Check out Tippi’s web-site.
11th
This morning I rode an African elephant. Until now this experience featured on the anti-bucket list…something I intended never to do before I die. I have quite strong opinions about the ethics of keeping wild animals in captivity and gaining commercially through rides and teaching them tricks. However I decided that getting on my high-elephant about it in a state of relative ignorance wasn’t very fair. I did some research and decided that Safari Par Excellence seemed like a company with integrity and so opted to go and chat to the folk that work with the animals and experience this popular activity for myself.
After the fact, I am still not sure how I feel. Undoubtedly, it was surreal to be so close to these huge animals in such a peaceful context; the cool, tough, bristly hide beneath my fingertips, the smooth groove worn in one solid piece of ivory, the proffered trunk seeking treats, the immense size, the improbable eyelashes. You get an intimate sense of “moving with the herd” and from this vantage point, can enjoy the scampering of the youngsters as they indulge their curiosity and the interaction between individuals. For an animal close to three tonnes, it is astonishing how silently it (or indeed a whole herd) moves through the bush, sensitive pads moulding over the uneven ground with infinite care.
An interesting observation was that of the relationships between handlers and their animals.

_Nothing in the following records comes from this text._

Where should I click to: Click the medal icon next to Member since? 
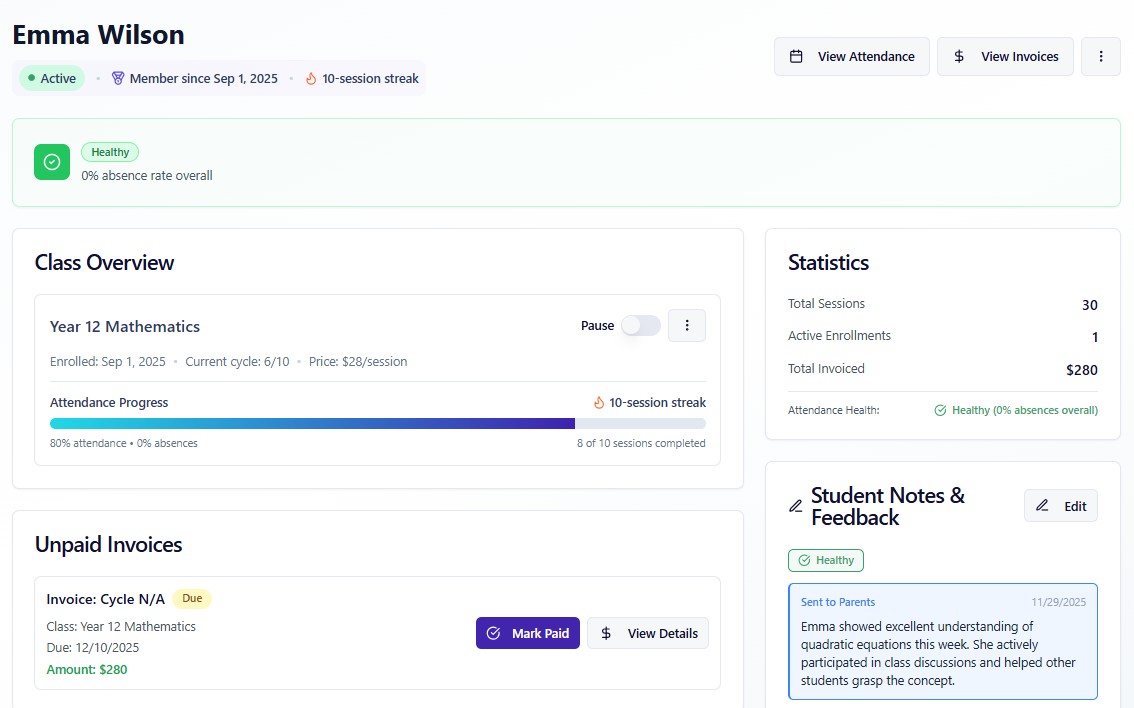tap(118, 77)
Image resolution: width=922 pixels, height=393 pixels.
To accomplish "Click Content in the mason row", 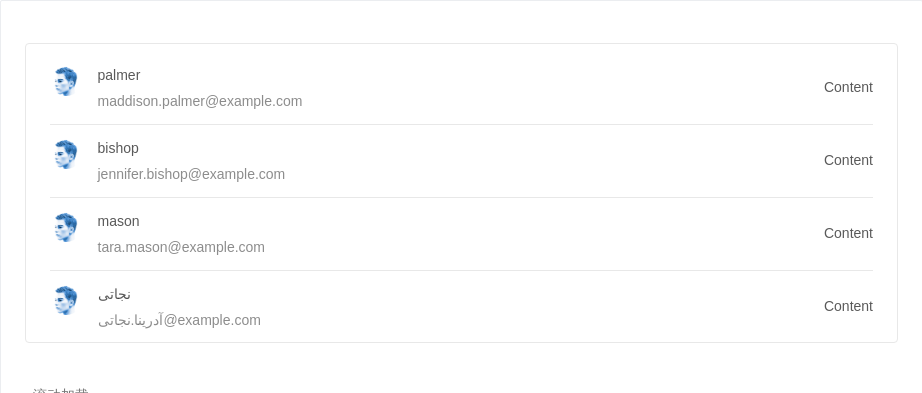I will 848,233.
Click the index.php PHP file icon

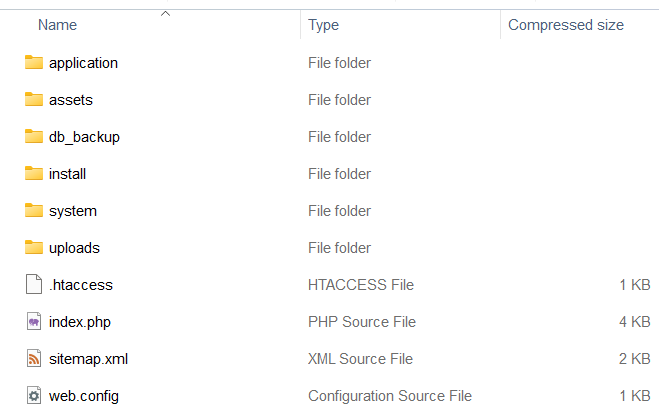tap(34, 321)
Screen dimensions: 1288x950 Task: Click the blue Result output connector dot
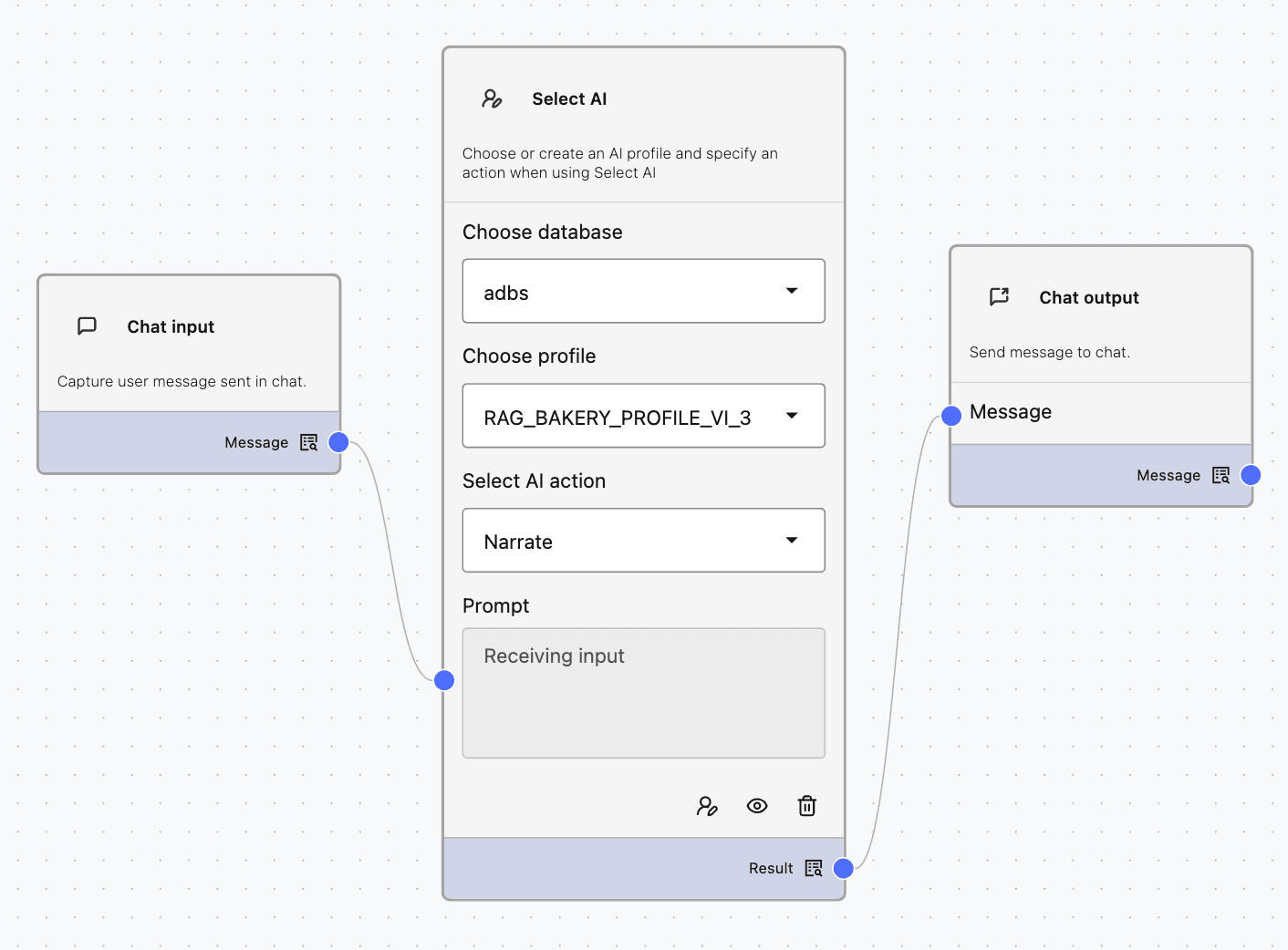842,868
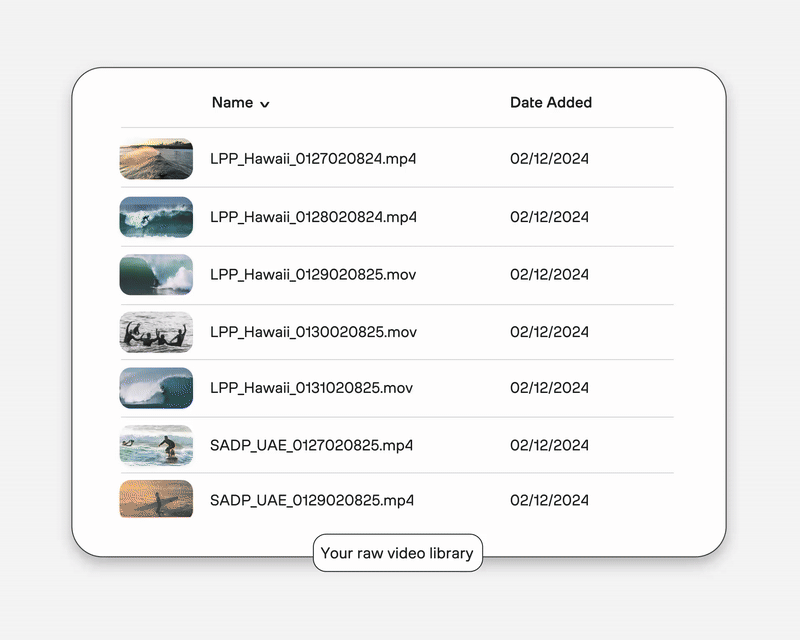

Clover, originally a zoo-keeper from the US and now in charge of this project, says she’s noticed the subtle body language of an elephant towards someone he doesn’t like, and the flirting that one female reserves for a particular handler. The handlers are rigorously trained and anyone who doesn’t make the grade or gel with the elephants falls by the wayside. Interestingly, many of them are Zimbabweans who have also left their homes and families for a new life.
Whether the elephants enjoy being ridden or not is unclear but it is hard not to admit that they do seem fairly happy. In between their two rides a day, they go out into the bush to be elephants. One of the females left for eight months only to return pregnant to the habituated herd where she gave birth. Two of the elephant here have bred while on the project which is often taken to be a sign that they are content. Not too long ago, the herd returned from their foraging with a youngster in tow. He had been orphaned and is now growing up with his new family and treats the handlers like his bipedal buddies.
I guess I still think that wild animals should remain wild and being able to be so close perhaps dispels a little of the magic. I hope that the operation of elephant safaris remains in the hands of a very few responsible people of high integrity. There is no doubt in my mind that such projects should only serve to give a home to animals that would not otherwise make it in the wild and under no circumstances should wild elephants be captured for commercial purposes.
At the end of the day this is going to be a very personal decision and while some people might find it a life-changing experience, others may never quite get used to the idea.